While states such as Madhya Pradesh have shown stellar agricultural performance in recent times, many others have not. Unseasonal rains and hailstorms have diminished farm yields. To make matters worse, a slew of ‘legacy policies’, such as Minimum Support Prices (MSP), have created perverse incentives to farm low value, highly susceptible crops. Rice and grains account for account for over two thirds of agricultural produce. They simultaneously account for around a fourth of the value of all agricultural produce. Concomitantly, the cropping of high value produce such as vegetables and fruits remains restricted, leading in turn to lower farm incomes.
As a result of inefficient market functioning on both the input and output side farm profitability has suffered. The proliferation of intermediaries in the sector is a well-recognised problem with few systemic solutions or so it seems.

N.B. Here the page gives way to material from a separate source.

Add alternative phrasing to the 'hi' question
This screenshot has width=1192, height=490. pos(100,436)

As are other aspects such as low productivity and fragmented production owing to factors such as small land holdings and low levels of farm mechanisation.
There is certainly no panacea for the ailing sector; however the government may find it prudent to focus its energy on five areas.

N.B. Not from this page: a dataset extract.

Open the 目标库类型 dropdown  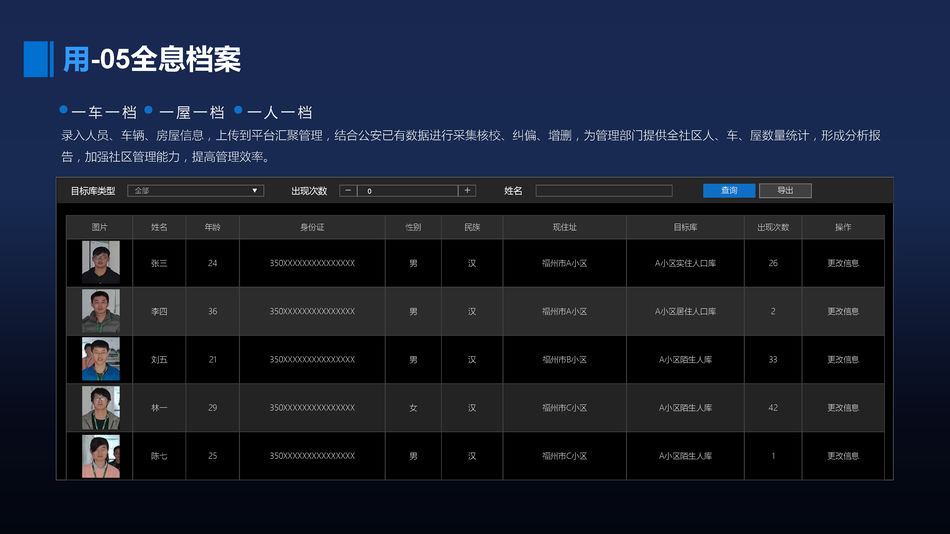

First, the rejuvenation of the agricultural sector merits a deeper look at how the state has (mis)conducted natural resource management. Agricultural policies must be assessed through multi-disciplinary lens. This has not been the case and as a result, despite the acute land scarcity in the country, low value crop production has been encouraged; and despite acute water scarcity, India is the largest exporter of water through agriculture (through exports of basmati rice in particular). The government shouldtherefore strive to articulate an agricultural policy framework premised on an integrated natural resources management approach.
Second, small and marginal farmers across the country require extension services, ranging from technical training to weather and market related information. Extension services come under the scope of Departments of Agriculture across states, as well as other government entities such as Krishi Vigyan Kendras, private entities such as the seed industry, farmers’ groups, registered producers associations, NGOs etc. There is a need to consolidate the efforts of different stakeholders across states, and build upon existing capacities. There is also a large opportunity in the waiting, for private sector interventions. The key here is for the government to showcase successful case studies, of which there are more than a few, and provide the requisite incentives for private sector participation.
Third, an important determinant, of agricultural growth is the availability of infrastructure in rural areas in the form of roads and power in particular. Perhaps it is time to look at schemes that are analogous to the ‘Provision of Urban Amenities in Rural Areas’. The key question here too would be that of financing. However, most Indian states are fiscally sound – and have greater room to manoeuvre than intuition would suggest. For instance, Bihar, which is one of the poorest states in the country on a per capita basis, is also a state which has budgeted for a revenue surplus of INR 11,980 crore, which is expected to be invested into physical infrastructure. The states should therefore lead the charge on creation of infrastructure in rural areas, and the centre should in turn, play a facilitators role.
Fourth, an increased emphasis on high value activities such as animal husbandry and fisheries is warranted given the high profit margins and the visible investment demand for industries such as dairy, both domestically and internationally. Capital intensive animal husbandry and fisheries should be promoted through mezzanine financing schemes.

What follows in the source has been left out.